# Exercise details
What you return should be the lines of the data containing "Given", each in full.

--- Records for this exercise Enclosed Below ---

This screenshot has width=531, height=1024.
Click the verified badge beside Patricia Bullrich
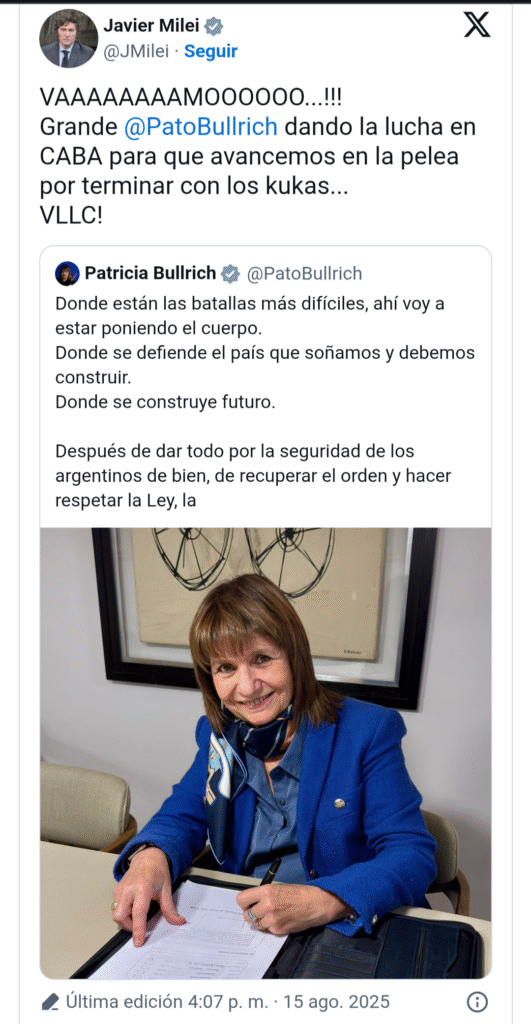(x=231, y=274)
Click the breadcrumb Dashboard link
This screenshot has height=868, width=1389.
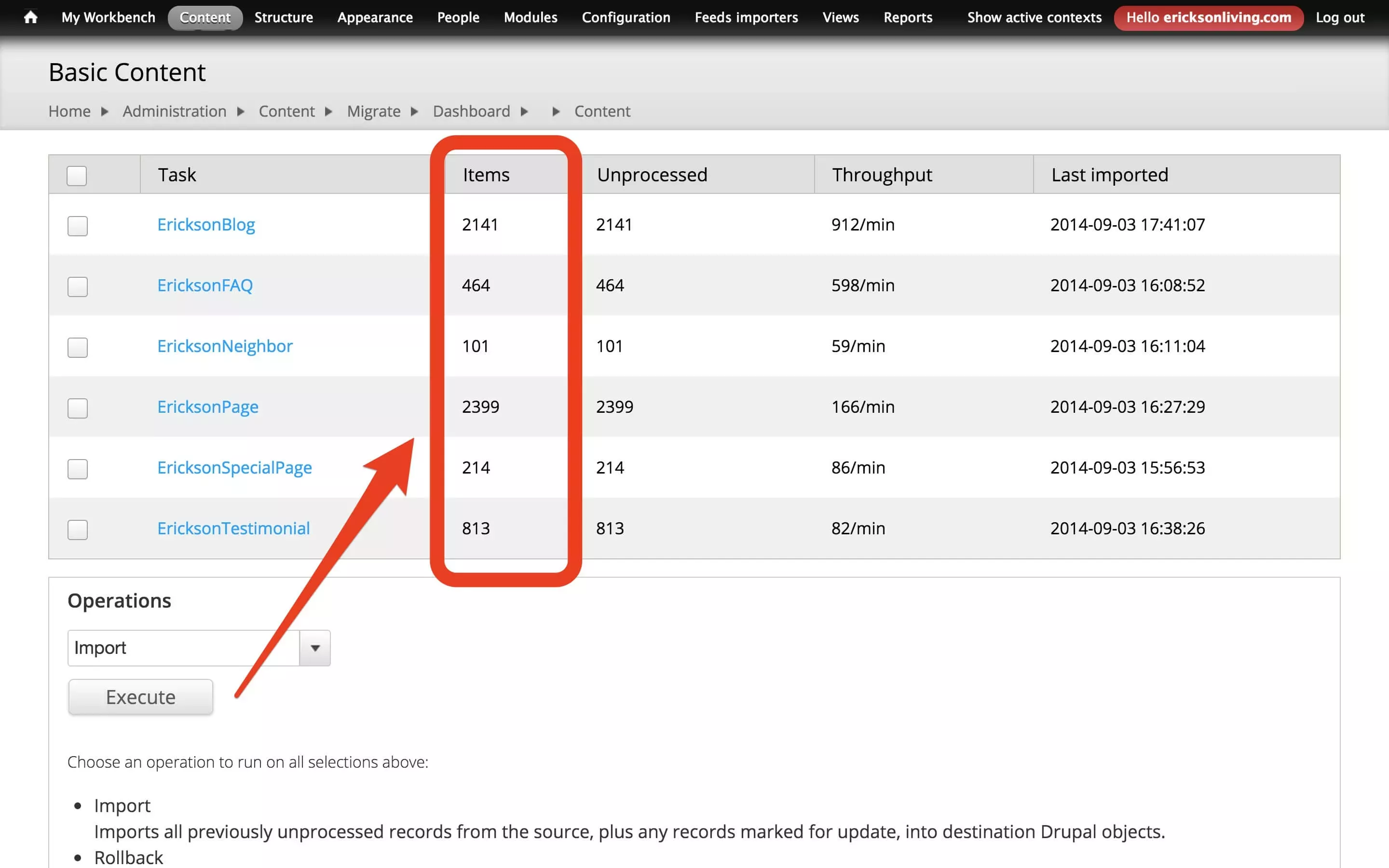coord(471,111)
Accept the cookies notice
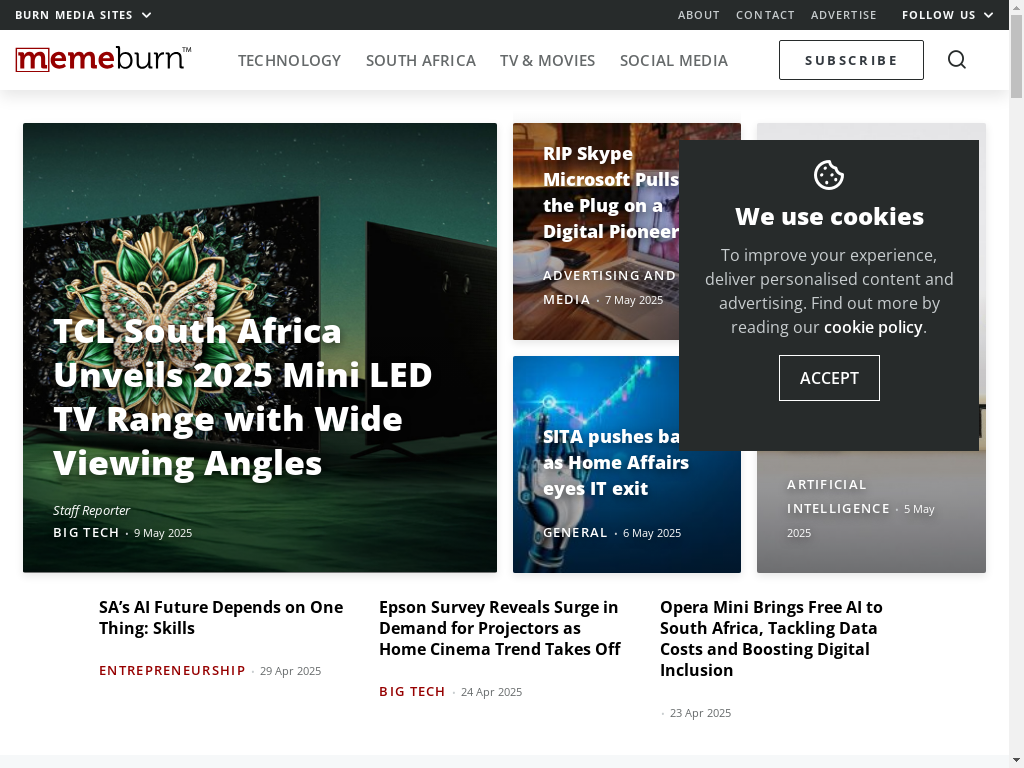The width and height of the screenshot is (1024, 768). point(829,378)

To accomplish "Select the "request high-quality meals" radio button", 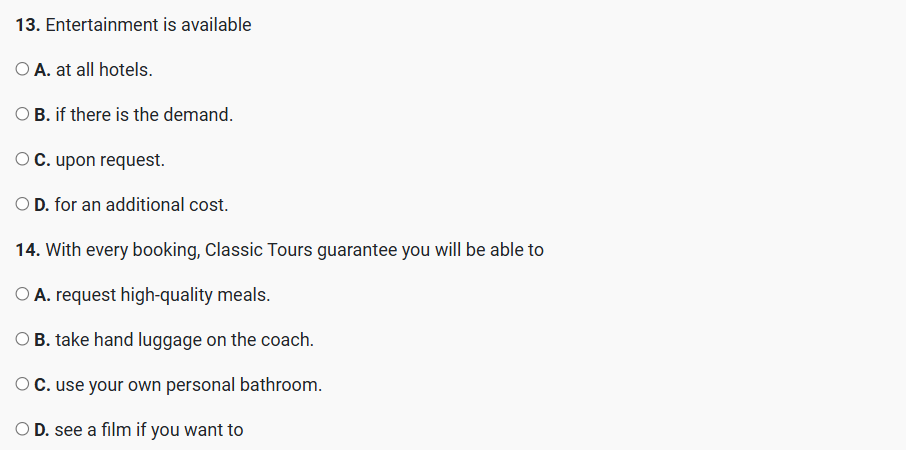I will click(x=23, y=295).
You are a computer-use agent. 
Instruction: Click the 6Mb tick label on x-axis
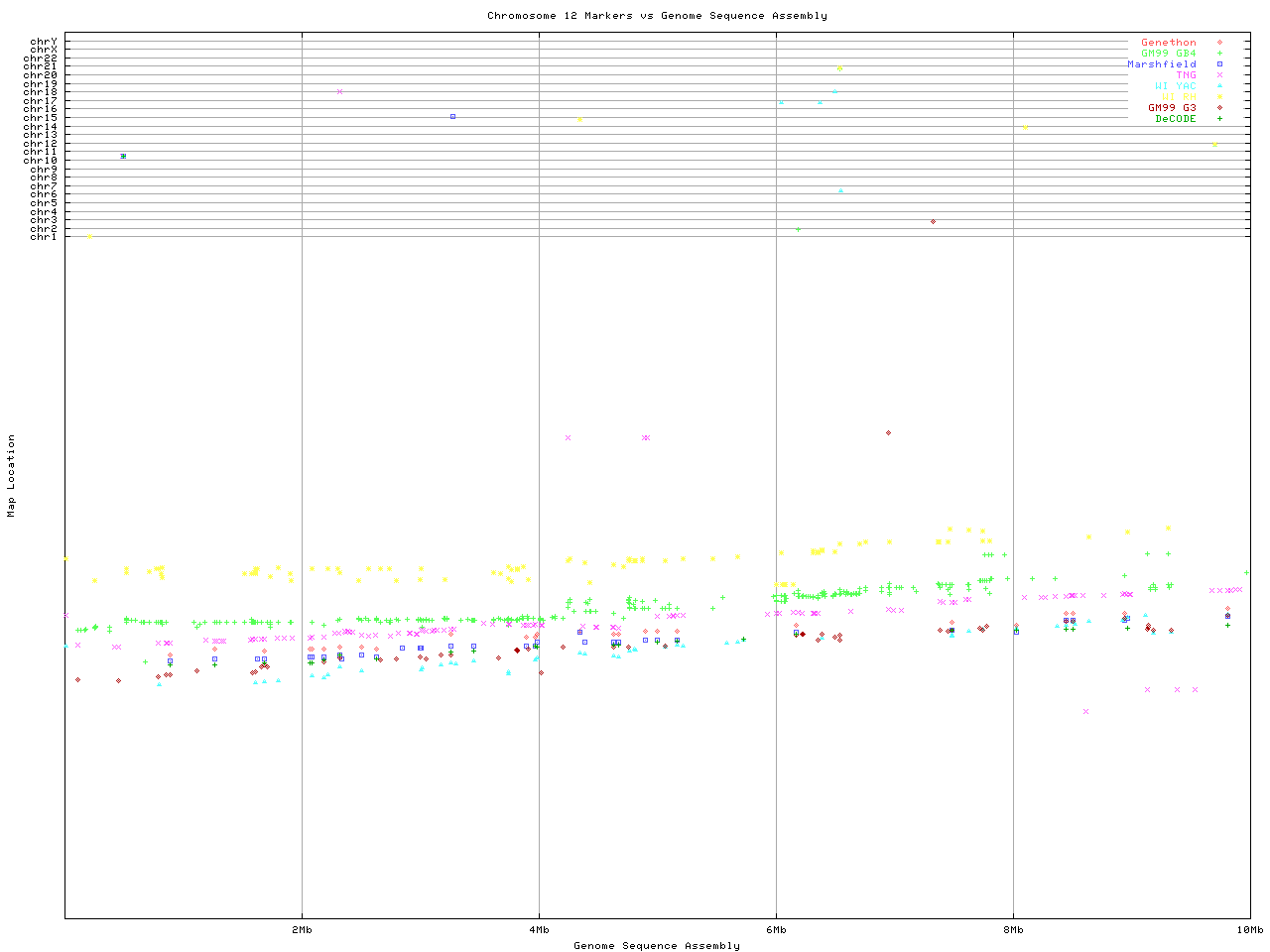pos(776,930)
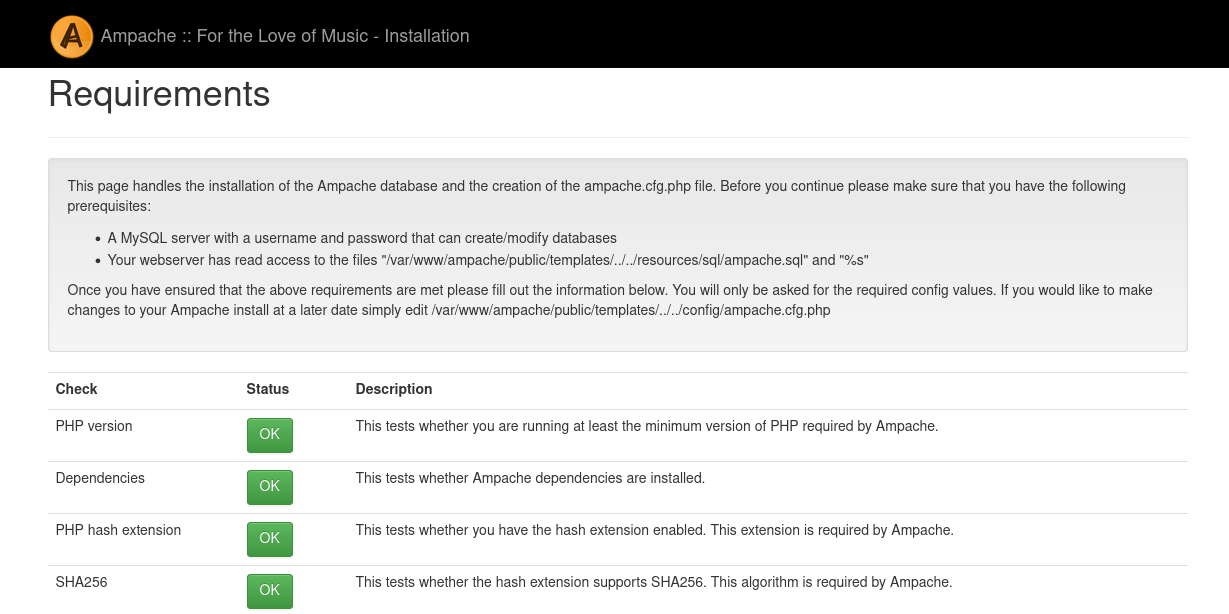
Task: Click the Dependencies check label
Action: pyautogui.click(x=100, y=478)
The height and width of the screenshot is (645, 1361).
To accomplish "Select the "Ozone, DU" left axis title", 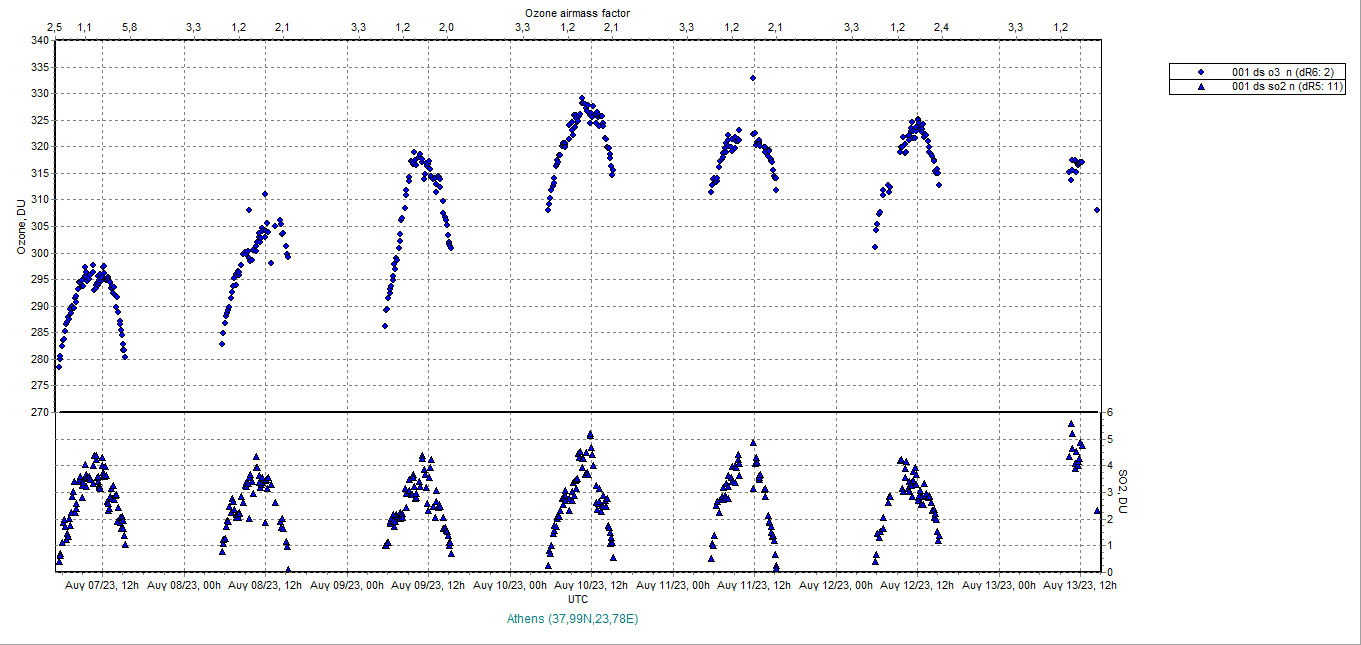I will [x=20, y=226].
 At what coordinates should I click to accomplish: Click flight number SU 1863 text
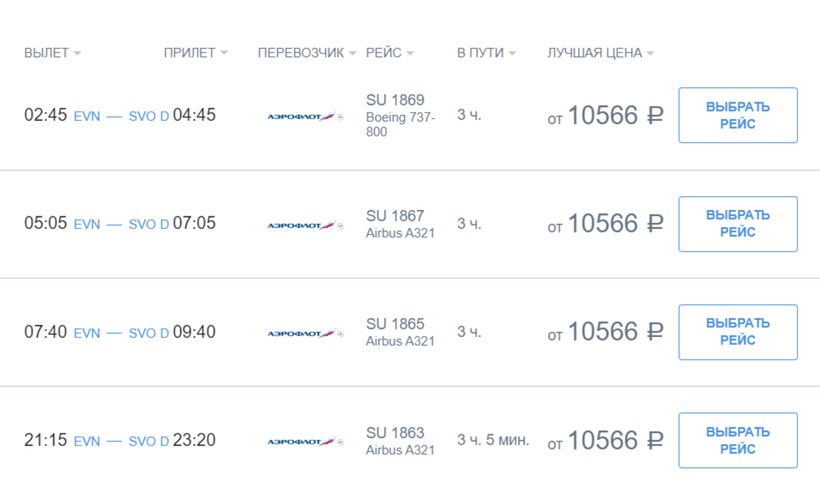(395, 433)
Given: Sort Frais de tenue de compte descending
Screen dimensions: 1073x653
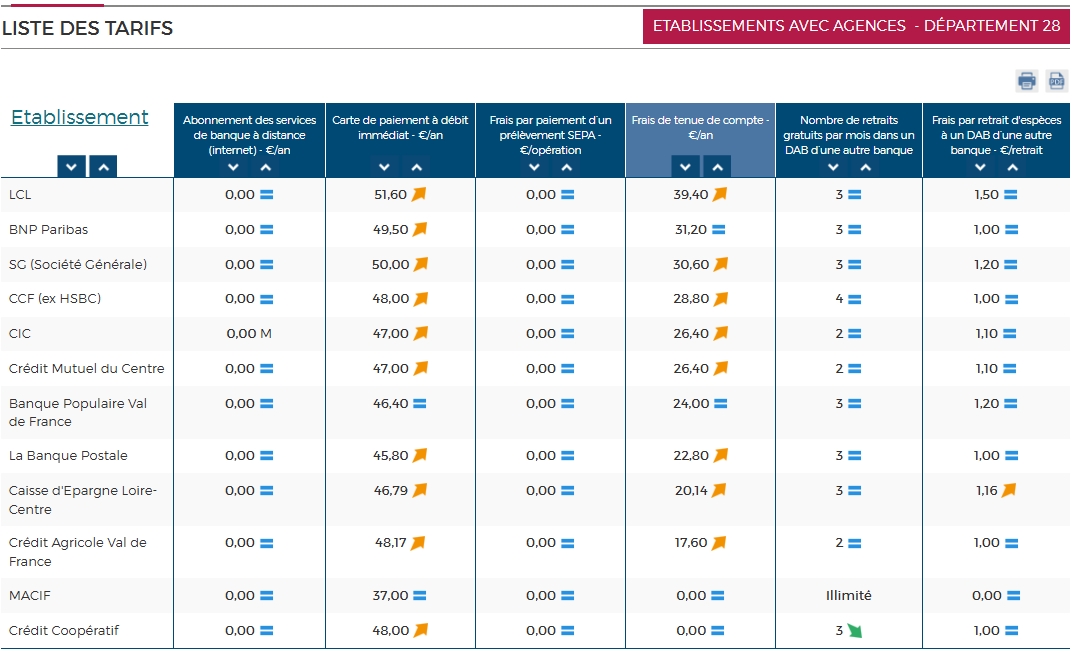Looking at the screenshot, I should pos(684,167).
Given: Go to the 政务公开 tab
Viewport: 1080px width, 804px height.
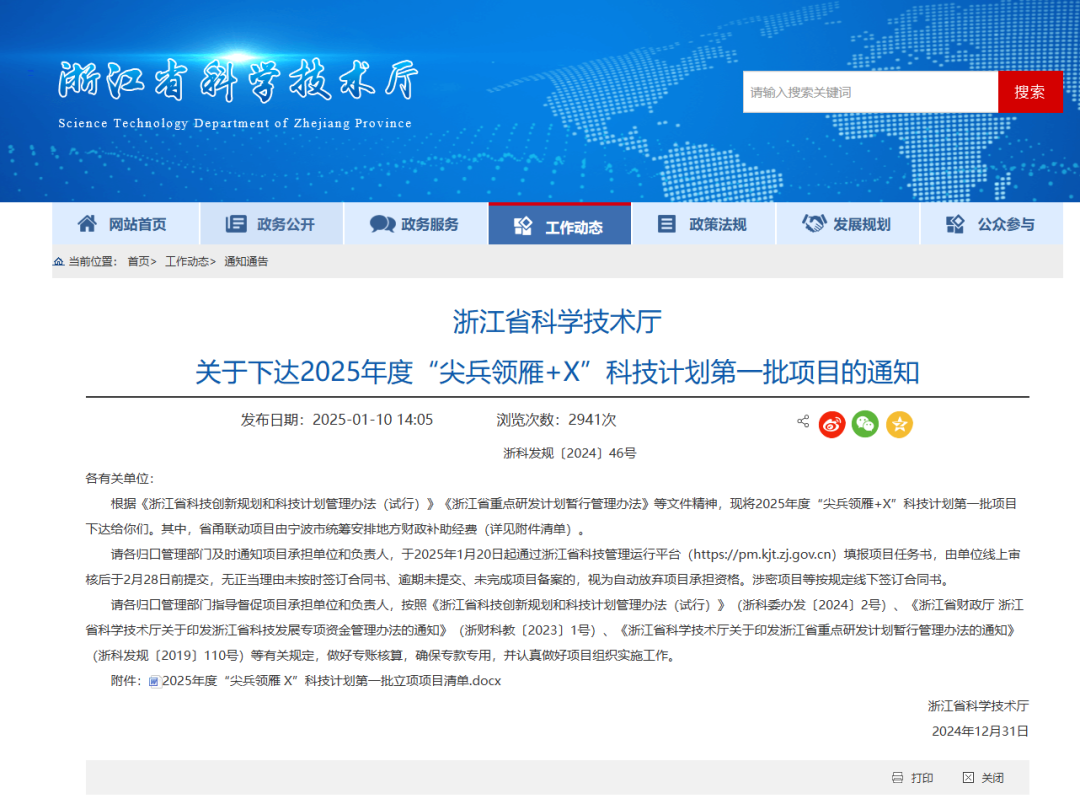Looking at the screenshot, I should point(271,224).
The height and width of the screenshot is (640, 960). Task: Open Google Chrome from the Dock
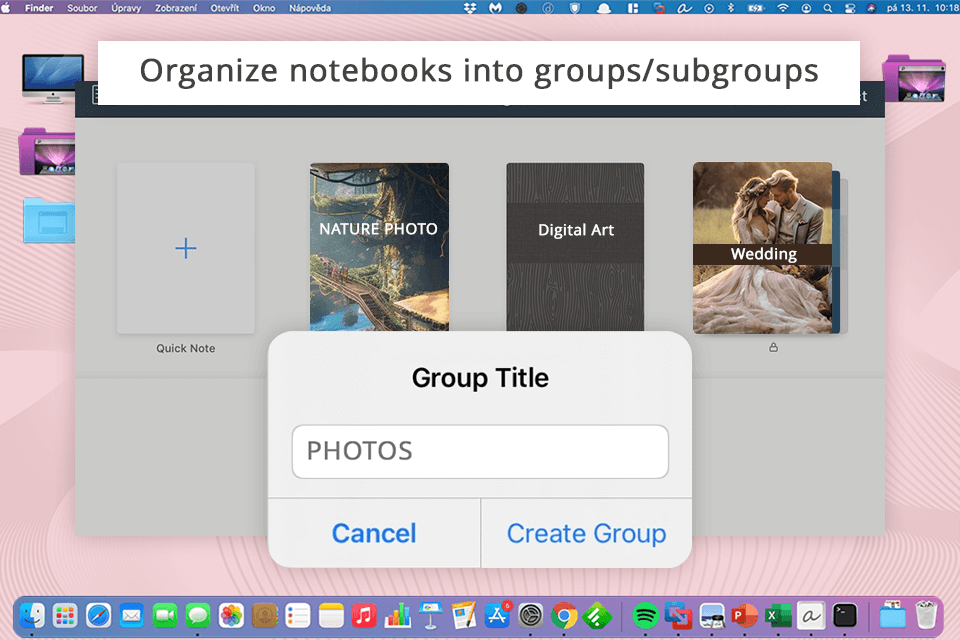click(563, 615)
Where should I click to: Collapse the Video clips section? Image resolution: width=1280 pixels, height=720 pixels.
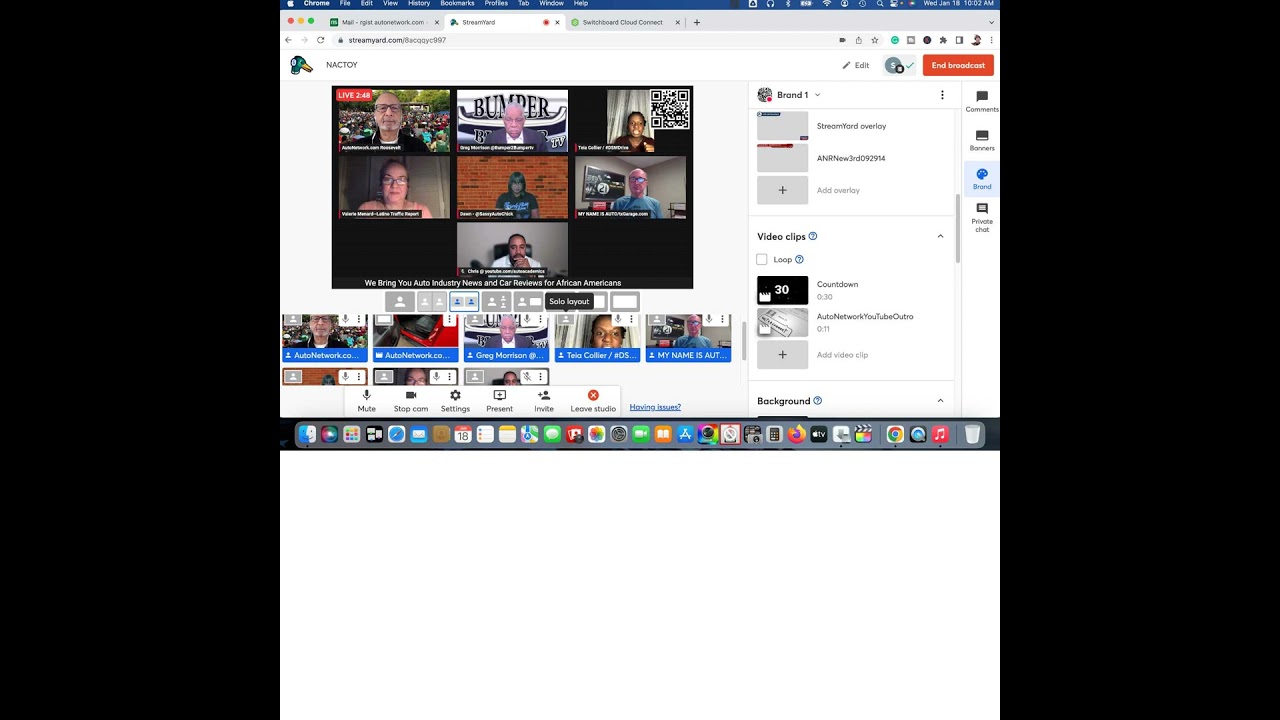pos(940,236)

--- End of Enclosed Records for this exercise ---

# Answer space
Given: Sort Frais de tenue de compte descending
Given: Go to the 政务公开 tab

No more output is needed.